> [Task goal] Scan the listing below. Return every line containing the string "will".
=== Section Start ===
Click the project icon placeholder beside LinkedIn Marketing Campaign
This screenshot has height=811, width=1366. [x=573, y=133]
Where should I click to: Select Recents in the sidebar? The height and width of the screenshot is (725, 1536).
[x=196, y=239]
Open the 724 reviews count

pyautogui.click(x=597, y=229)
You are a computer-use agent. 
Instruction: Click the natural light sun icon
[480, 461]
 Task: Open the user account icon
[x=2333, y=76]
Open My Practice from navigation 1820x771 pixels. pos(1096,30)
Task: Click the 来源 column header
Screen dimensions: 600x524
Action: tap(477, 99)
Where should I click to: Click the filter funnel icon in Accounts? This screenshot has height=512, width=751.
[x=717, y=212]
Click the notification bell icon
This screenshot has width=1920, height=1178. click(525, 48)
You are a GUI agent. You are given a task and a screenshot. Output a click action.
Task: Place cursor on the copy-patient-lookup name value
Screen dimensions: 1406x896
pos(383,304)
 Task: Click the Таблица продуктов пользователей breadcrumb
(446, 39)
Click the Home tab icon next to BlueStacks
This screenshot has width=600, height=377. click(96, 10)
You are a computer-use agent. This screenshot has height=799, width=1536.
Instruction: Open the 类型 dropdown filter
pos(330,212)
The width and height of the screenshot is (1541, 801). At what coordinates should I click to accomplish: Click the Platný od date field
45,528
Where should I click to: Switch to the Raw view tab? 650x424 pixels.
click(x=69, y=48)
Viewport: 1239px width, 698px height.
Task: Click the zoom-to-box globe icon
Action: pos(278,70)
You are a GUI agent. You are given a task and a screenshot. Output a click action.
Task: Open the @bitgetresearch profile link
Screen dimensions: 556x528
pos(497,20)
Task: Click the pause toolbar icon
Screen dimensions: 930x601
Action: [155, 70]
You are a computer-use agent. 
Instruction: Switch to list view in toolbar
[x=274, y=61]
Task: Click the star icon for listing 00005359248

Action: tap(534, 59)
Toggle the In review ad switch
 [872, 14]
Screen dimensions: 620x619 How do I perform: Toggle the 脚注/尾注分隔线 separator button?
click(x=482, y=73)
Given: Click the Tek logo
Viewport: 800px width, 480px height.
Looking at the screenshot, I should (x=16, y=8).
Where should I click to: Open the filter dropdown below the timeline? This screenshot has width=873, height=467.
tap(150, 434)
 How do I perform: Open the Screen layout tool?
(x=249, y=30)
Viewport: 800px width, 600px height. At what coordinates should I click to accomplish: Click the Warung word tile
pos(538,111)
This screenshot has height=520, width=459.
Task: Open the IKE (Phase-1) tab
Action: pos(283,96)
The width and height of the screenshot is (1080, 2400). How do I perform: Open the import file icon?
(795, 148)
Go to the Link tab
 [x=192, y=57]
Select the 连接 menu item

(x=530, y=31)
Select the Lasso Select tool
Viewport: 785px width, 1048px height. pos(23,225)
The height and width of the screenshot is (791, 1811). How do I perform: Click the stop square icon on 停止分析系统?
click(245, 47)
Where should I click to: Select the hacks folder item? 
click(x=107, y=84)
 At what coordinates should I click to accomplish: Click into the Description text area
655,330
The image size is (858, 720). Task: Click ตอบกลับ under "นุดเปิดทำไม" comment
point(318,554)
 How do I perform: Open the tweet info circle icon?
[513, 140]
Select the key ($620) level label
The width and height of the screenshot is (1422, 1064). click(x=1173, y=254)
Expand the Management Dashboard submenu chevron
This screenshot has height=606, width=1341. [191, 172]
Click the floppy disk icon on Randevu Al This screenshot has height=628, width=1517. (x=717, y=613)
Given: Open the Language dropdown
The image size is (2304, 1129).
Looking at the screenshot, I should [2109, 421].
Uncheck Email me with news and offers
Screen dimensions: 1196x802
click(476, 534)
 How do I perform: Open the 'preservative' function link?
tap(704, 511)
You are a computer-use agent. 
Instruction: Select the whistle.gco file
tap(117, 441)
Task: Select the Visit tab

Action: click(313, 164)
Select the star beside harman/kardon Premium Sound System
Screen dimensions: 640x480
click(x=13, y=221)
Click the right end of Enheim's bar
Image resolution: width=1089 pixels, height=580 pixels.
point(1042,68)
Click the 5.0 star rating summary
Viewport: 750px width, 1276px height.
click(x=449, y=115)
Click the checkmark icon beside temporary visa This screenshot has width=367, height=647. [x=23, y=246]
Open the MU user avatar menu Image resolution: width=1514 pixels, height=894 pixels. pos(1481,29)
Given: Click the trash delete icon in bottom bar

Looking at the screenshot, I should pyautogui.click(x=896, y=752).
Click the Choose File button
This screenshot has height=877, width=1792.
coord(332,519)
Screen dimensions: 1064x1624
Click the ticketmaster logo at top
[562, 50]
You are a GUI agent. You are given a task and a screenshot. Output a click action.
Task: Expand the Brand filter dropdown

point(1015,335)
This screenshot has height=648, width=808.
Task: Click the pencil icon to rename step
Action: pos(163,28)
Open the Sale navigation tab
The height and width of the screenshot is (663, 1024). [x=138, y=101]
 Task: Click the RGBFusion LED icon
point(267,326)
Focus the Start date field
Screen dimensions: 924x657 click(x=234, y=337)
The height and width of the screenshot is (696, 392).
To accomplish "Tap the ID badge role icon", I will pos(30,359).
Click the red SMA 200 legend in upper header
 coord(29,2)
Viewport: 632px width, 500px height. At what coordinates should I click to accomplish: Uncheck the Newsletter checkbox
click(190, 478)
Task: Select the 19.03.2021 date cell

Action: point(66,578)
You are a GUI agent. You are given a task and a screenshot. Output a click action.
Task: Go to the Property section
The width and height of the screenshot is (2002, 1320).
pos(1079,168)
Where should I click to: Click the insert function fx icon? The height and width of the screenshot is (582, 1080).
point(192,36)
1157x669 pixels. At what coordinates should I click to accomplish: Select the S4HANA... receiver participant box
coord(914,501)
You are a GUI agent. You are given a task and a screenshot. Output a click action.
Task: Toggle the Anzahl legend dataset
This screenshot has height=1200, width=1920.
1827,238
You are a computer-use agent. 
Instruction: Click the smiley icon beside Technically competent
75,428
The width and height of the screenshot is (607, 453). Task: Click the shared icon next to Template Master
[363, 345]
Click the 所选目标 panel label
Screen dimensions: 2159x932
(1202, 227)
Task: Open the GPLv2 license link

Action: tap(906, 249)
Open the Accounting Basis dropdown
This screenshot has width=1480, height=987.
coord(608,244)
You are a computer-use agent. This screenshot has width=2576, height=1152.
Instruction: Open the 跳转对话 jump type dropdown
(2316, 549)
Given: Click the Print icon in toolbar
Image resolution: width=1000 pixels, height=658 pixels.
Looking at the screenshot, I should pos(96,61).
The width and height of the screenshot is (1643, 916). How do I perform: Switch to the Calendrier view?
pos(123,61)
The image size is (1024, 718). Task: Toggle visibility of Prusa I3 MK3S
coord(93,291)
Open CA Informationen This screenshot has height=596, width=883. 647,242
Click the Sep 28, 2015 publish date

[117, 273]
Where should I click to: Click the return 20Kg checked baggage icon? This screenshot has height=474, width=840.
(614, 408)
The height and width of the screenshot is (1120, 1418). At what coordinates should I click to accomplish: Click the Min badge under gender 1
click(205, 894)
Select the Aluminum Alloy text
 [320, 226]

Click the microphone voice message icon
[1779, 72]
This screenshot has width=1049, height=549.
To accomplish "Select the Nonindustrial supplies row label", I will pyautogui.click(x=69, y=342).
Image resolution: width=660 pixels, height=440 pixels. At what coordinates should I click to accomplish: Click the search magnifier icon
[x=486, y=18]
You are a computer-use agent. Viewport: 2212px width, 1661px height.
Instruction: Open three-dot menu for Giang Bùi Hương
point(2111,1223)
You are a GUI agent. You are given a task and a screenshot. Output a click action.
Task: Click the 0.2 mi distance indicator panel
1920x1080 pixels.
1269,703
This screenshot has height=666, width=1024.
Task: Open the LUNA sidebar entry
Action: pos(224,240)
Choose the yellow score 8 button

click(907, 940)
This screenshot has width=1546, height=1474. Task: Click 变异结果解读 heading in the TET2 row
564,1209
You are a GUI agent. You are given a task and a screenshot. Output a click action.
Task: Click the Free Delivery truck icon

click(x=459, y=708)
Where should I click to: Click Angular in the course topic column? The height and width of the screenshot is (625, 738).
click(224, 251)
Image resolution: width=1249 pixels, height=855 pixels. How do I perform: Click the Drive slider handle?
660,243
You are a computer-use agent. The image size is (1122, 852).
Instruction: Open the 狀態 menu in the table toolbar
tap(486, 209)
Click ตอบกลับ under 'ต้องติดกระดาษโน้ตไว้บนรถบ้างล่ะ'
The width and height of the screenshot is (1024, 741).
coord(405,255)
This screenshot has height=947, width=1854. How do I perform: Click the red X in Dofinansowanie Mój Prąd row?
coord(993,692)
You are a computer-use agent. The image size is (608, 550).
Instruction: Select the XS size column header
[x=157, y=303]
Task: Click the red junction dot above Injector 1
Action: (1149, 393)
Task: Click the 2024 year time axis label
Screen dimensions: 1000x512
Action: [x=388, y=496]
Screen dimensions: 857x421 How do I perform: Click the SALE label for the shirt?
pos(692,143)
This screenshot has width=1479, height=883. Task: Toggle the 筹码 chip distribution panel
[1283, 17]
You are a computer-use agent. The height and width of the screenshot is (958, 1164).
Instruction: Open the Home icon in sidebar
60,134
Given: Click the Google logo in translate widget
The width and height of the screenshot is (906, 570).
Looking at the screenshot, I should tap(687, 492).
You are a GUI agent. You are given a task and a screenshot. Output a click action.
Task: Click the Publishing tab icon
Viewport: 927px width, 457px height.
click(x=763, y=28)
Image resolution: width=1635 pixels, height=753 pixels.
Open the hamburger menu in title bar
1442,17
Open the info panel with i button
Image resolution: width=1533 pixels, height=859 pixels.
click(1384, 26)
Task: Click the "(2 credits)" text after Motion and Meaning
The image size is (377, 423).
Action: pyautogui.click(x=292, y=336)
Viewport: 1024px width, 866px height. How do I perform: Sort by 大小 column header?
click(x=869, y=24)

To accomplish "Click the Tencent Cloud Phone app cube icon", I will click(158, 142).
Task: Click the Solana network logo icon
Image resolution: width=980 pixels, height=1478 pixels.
=== Section End ===
> [Solution for this exercise]
To accomplish "Tap the ID badge role icon", I will pos(30,359).
To accomplish "Select the Nonindustrial supplies row label", I will pyautogui.click(x=69, y=342).
To accomplish "Click the Tencent Cloud Phone app cube icon", I will click(158, 142).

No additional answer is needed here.